On Mon, Jul 8, 2013 at 11:21 PM, Robert Baertsch <rbaertsc(a)ucsc.edu> wrote:
I respectfully disagree, If you want an extensible system, you
always wrap primitive system level calls.
Any tools that opens a file that could be compressed would be affected.
That is a huge number of tools. Do you really want a cottage industry of
tools that have different methods of dealing with compression?
But defining a Python helper function within the Galaxy Python
libraries doesn't achieve that.
Are you talking about patching the OS level POSIX open functions
or something? The tools available in Galaxy are written in a range
of languages including C, Perl, R, etc. Yes, some are in Python,
but of those most are independent of Galaxy and can be used
separately from Galaxy.
Encoding the gzip status in the datatype will create an explosion of
datatypes. Compression is not actually a datatype, it tells you nothing
about the content data that is stored in the file.
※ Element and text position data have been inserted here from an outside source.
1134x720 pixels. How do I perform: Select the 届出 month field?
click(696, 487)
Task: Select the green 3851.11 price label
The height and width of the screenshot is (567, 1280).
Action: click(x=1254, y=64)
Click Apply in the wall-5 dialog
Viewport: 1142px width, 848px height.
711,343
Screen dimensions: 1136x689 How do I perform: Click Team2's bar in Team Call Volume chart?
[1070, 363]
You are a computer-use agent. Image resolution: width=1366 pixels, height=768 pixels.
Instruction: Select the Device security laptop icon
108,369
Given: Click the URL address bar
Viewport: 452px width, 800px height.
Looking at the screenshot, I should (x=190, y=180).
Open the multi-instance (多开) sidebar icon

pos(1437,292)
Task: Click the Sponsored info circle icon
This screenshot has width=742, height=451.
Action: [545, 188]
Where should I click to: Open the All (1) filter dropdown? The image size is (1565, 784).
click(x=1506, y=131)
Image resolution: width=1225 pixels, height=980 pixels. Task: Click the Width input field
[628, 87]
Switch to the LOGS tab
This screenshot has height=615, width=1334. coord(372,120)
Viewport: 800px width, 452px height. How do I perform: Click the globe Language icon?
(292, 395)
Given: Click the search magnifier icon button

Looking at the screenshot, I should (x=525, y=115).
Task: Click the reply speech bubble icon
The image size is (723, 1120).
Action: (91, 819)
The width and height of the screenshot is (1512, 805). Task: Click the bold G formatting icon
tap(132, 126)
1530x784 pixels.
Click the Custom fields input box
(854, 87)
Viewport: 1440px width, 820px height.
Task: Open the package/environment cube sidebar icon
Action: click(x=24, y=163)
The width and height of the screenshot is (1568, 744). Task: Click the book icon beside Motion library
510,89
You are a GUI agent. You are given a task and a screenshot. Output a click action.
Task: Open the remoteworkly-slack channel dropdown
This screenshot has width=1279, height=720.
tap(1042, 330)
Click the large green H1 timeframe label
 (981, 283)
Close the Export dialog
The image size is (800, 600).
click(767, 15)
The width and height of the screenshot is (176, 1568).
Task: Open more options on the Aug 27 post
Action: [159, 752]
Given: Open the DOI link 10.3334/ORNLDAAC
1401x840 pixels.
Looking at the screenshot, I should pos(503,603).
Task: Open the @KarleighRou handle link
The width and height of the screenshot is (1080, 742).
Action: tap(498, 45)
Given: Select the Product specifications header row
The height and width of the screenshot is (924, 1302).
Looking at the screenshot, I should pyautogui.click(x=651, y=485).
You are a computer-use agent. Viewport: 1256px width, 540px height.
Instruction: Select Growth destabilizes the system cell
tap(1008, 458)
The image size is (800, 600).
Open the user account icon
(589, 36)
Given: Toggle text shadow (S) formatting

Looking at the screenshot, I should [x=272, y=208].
What we'd previously discussed was a dual system, holding
the file type as now (e.g. FASTA, SAM, GFF3, etc) and any
compression (e.g., None, normal GZIP, BGZF which is a
GZIP variant, BZIP2, etc).
Galaxy tool wrappers currently define input files with a list
of file types - they'd also have to give a list of supported
compression types (defaulting to none). Likewise for any
output files - if they are already compressed the XML for
the tool wrapper would have to tell Galaxy this.
It is up to the galaxy team to provide a standard way to interact
with compressed files.
That is my preference too - although this could be driven by
the Galaxy community rather than the core team? I see
defining new datatypes like 'gzippedfastq' as a stop gap
special case (but a very practical route for now).
My proposed solution, is a very small change that could
be phased in over time. Any tools that uses open would not support
compressed files, but they would not break on uncompressed files.
Do others have an opinion?
Either I don't understand your plan, or it would only help in
a tiny minority of cases.